By David Morgan
The U.S. House of Representatives will vote on Thursday on sweeping Democratic police reform legislation that is opposed by President Donald Trump and Republicans, in the latest sign that congressional efforts to rein in police misconduct have hit an impasse.
The Democratic-controlled House is due to consider the legislation a month to the day after George Floyd’s May 25 death in police custody set off worldwide protests against police brutality. A vote is expected between 7 p.m. and 7:30 p.m. EDT(2300 and 2330 GMT).
The bill, which mandates concrete changes in laws and policies to rein in police misconduct, is widely expected to pass the House. But the Republican-led Senate is unlikely to agree to the measure as written after Senate Democrats blocked a Republican reform bill on Wednesday.
Democrats and Republicans are deadlocked over how to address racial inequities in American policing despite strong public sentiment for effective reform after Floyd died in Minneapolis after a white policeman knelt on his neck for nearly nine minutes.
Senator Tim Scott, the Senate’s only Black Republican and author of the chamber’s failed police reform bill, accused Democrats of rejecting Republican input on the House bill to deny Trump and his Republican allies a victory on an issue vital to Black America ahead of the November election.
“This is pure race politics at its worst,” Scott said on Fox News, warning that congressional inaction will leave Black Americans vulnerable to further police violence. “There will be blood on the Democrats’ hands,” he said.
The Democratic and Republican bills address similar issues: chokeholds, no-knock warrants, police body cameras, use of deadly force, and training to de-escalate confrontations with suspects and to encourage officer intervention against illegal conduct as it occurs.
Republicans oppose the Democratic bill because of mandates they say could undermine law enforcement.

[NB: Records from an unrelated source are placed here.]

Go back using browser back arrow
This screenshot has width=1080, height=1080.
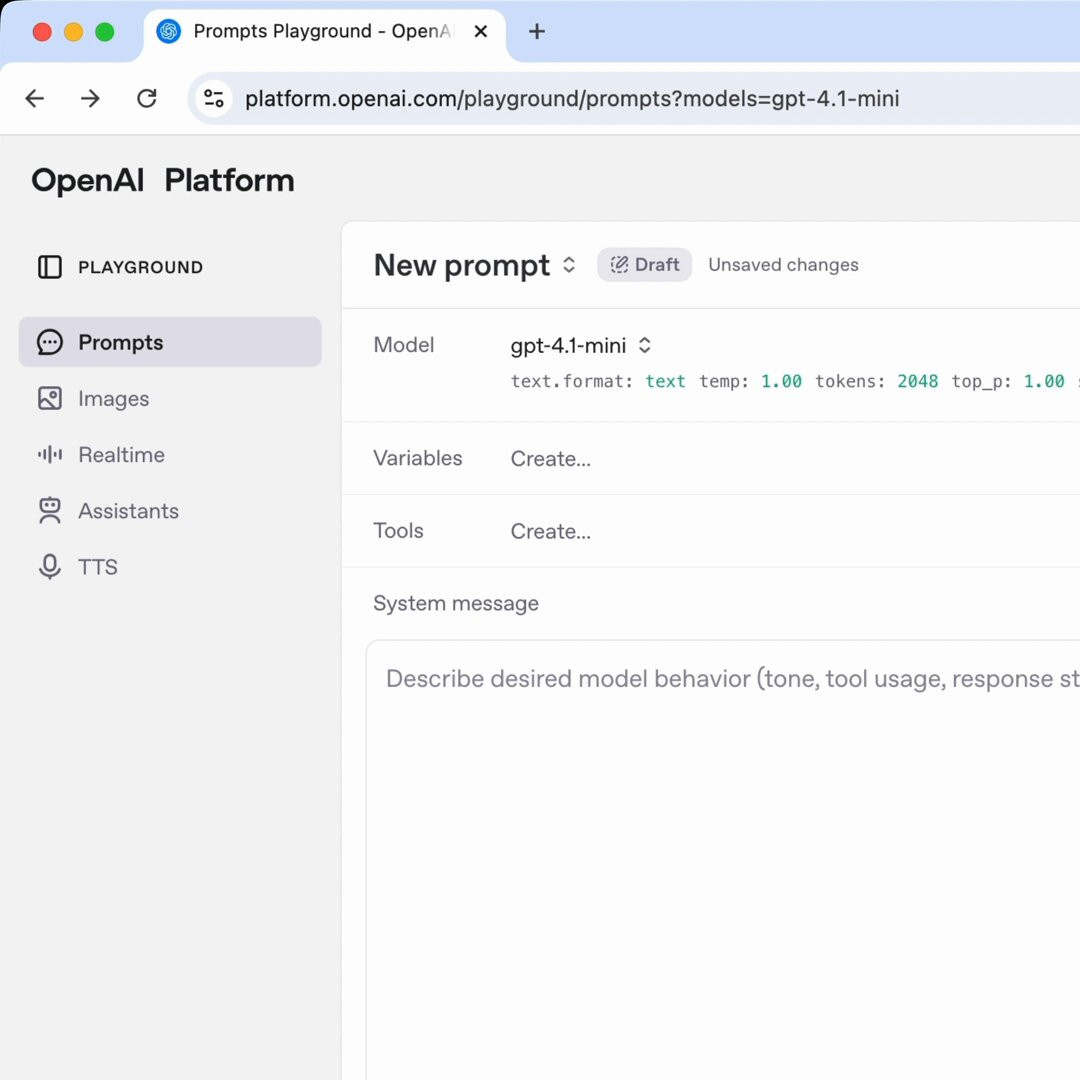tap(35, 98)

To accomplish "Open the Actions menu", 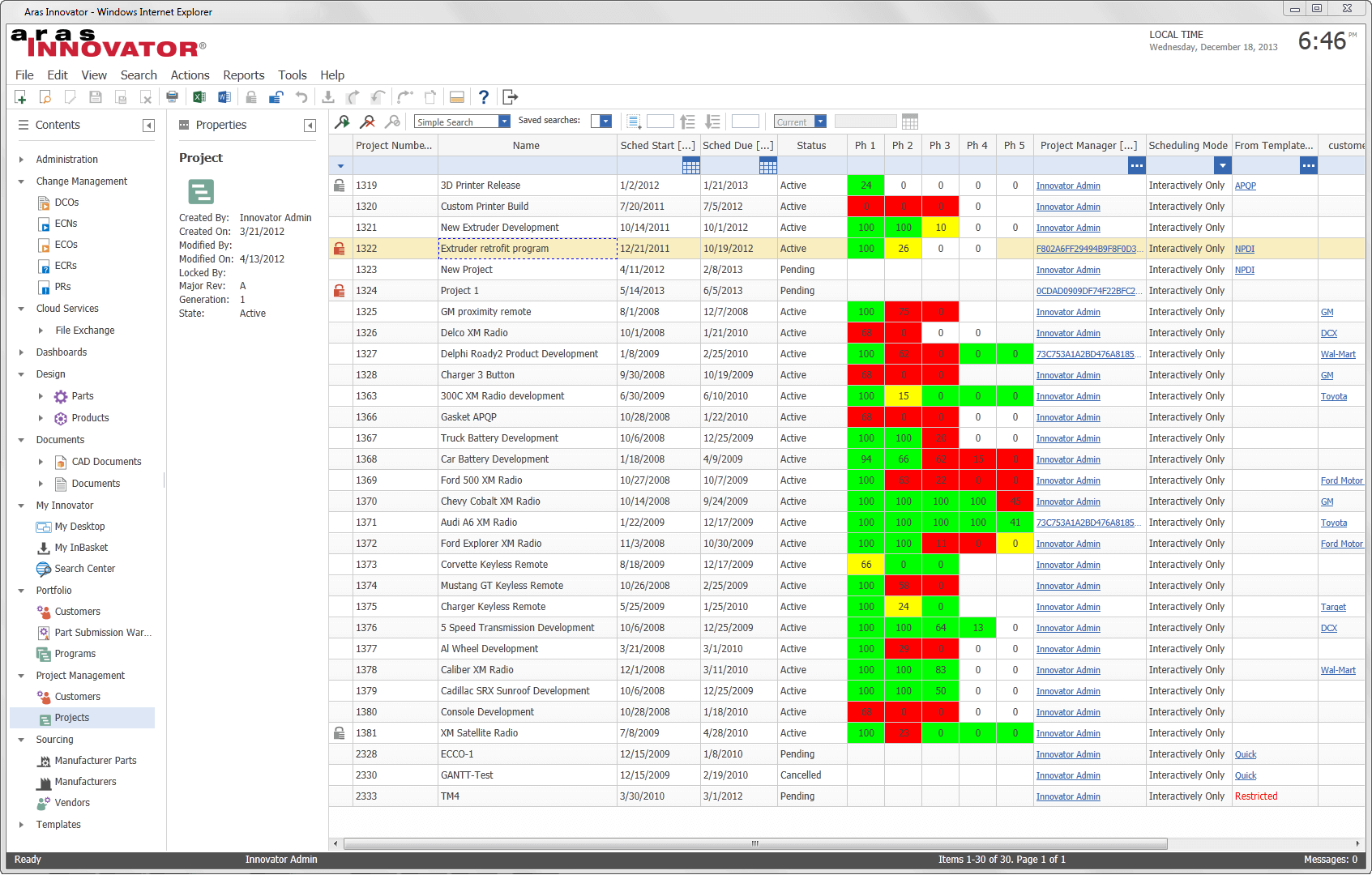I will (190, 75).
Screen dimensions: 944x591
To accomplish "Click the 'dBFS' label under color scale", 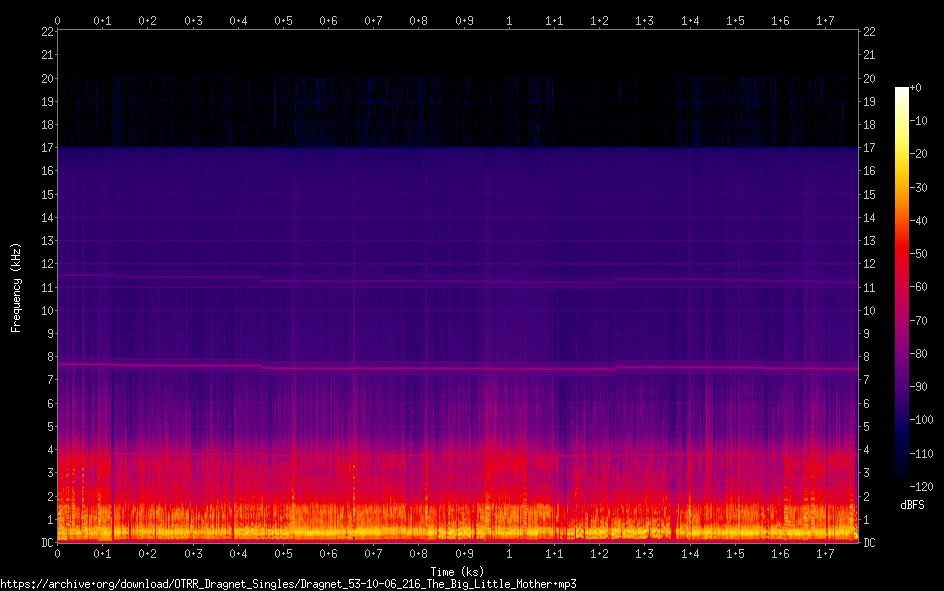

Democrats opposed the Republican measure for seeking reform through incentives and data collection rather than imposing changes outright.
But some lawmakers hold out hope that negotiations will ultimately produce bipartisan reforms that can be approved by both chambers of Congress and be signed into law by Trump.
“I believe we’re going to eventually put a bill on the president’s desk,” said Democratic Representative Karen Bass, chairwoman of the Congressional Black Caucus.